What visitors are looking for is to find ways to make decisions.
The answer then is to plan around visitors. We get rewarded for being as helpful as possible by both the visitor and Google, so when we learn how to listen to visitors first, we plan better-performing content.
You can only write well when you know what the audience wants.
Pick the topic
Our content plan will go something like this; we have a framework to refer to.
- Create a list of topics (this has a specific meaning – each topic is an audience)
- Determine the most “likely to succeed” products and services, margins and demand.
- Look at the searches around the topic, and understand niches.
- Work through the decision journey
- ‘Go fishing’ with content that is most likely to succeed first
- The feedback loop comes from seeing what traction we get in the search engines.
You can’t build out all the content you need and ‘complete’ a website quickly. It happens over time. The content you are reading here right now will evolve, the individual points will expand, and we will set up dedicated pages and articles.
We have a framework to follow. Fortunately, your new business revenue pays for it all to happen.
Search clicks are new business opportunities.
But not all of them.
The little searches are where the new business comes from at first. Those visitors are specifically interested, and we can respond more directly. There are fewer of them, and this is a good thing.
Later, once the green shoots of “new business” arrives, then organising content around the whole audience and what they are trying to do makes sense and improves performance.
All this is derived from insight from your data.
Content Optimisation
Every website could do a much better job of serving visitors. Most of the time, we build websites for ourselves, or the search engines, not for our multiverse audience. This is back to front, upside down and inside out.
Write for the readers.
It is for the automation of conversation, for their convenience and benefit; we are there to serve people first and search engines second. We optimise the content, not the search engine. What people look for is how to organise the content on the site.

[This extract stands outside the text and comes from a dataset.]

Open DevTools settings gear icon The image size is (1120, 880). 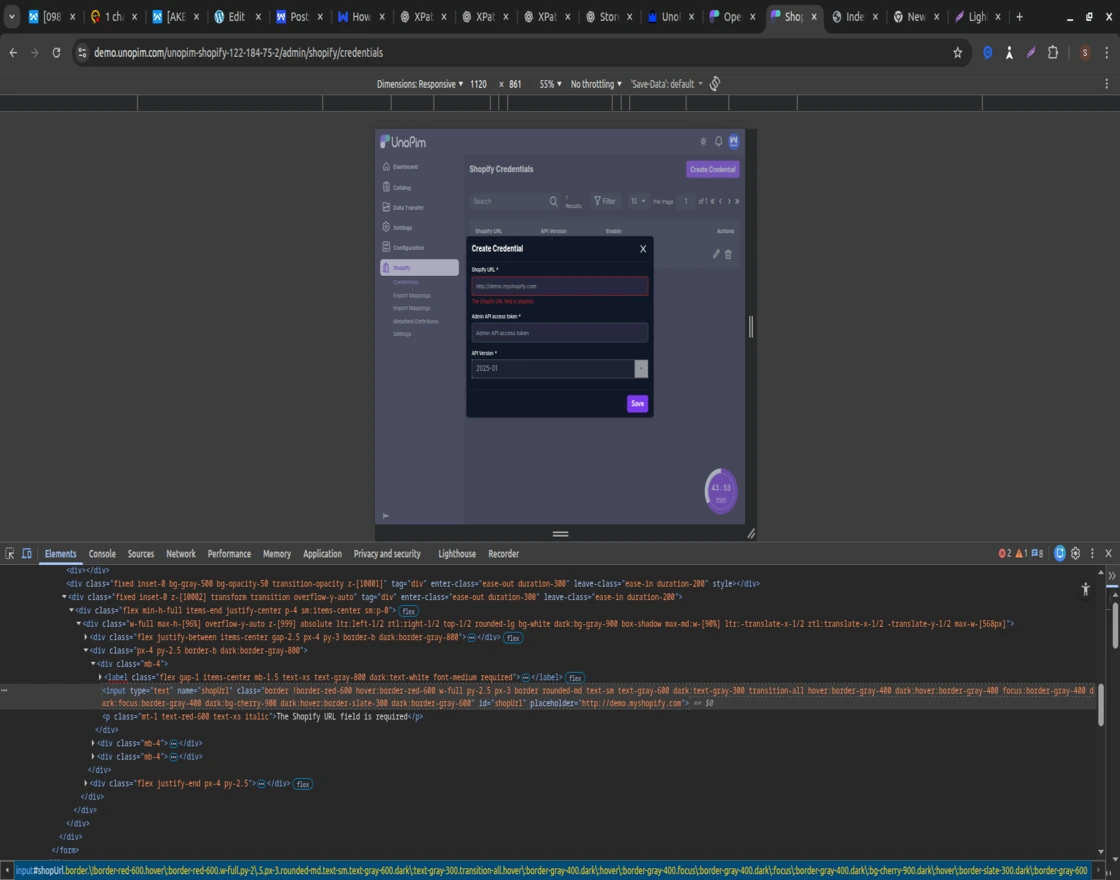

The audiences is where we start.
Who to write for first
We are there to translate your positioning into the best audiences and niches we can find in search.
Our first task is to prioritise and plan the content work around the most likely to produce more action. Then build on the momentum you get. The nature of website content is that once it works, it continues to work for years ahead.

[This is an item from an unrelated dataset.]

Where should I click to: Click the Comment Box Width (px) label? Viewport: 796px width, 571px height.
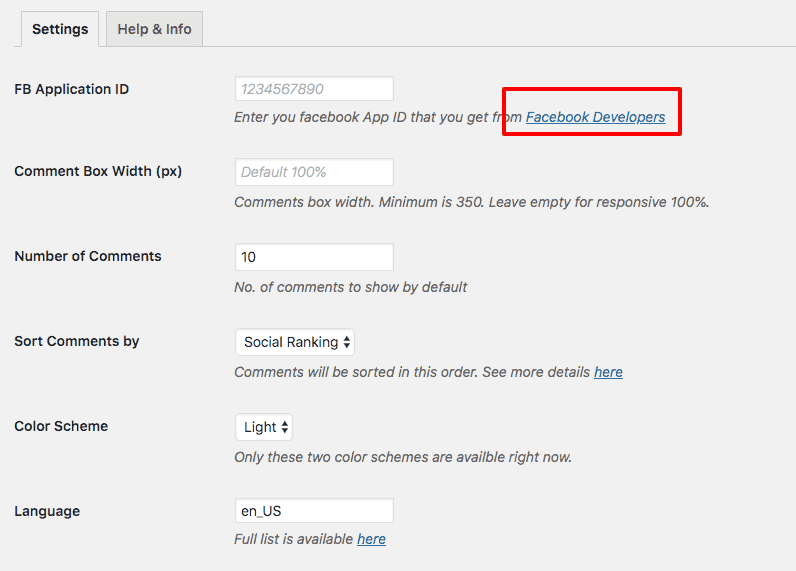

There are a gazillion relevant searches, but resist the temptation to focus on the big numbers. We get more by helping the little numbers first. The more granular and specific we get, the more traction. Focus on the new business searches.
- If you already have a lot of content, it can often be reorganised to get more traction.
- We can help guide you on where to start if you are looking at brand-new content.
Brand clicks are from people who know you already
The home page is designed to help brand-click people find the topics that interest them, whether that be in us, what we care about or what we are known for.
We don’t really know what they want. The links and graphical nature of the page are to help steer everyone to what’s most important to them. Standard navigation is incredibly useful for visitors; they know how to use websites; let’s not move the pedals in the car.
In many ways, these are the clicks and visitors we know least about.
We find that by building content around the people who don’t know us yet, the search clicks, we also help other clicks. For everyone who doesn’t know you yet, they will find you through a search.
Insight: What is it people are looking for? What are they trying to do?
People come to websites mainly to make decisions, whether they realise it themselves or not. That’s where the content can be most helpful.
Decision-level content is where performance comes from.
As users, websites are there to sell ourselves on the idea of doing something. Making decisions is doing something.
A website is for digital sales conversations
We build and advise on content relevant to the search. Relevant to the visitor decisions.
Making a case, making claims, backed up by evidence and argument. This is the thinking that produces results. There are thought leadership elements to the best content.
Yes, the design matters an awful lot, the functionality speed and small details. But when we build websites for search visitors, we do better when we build them around the topics, the interested audiences, and how we can help them.
Those audiences exist; we don’t make them up. We just need to understand them.
Then, we can plan their visits.
Start with what search audiences want.
Search is built about topics; the better we understand those, the better we can serve the audience for that topic when they visit the website.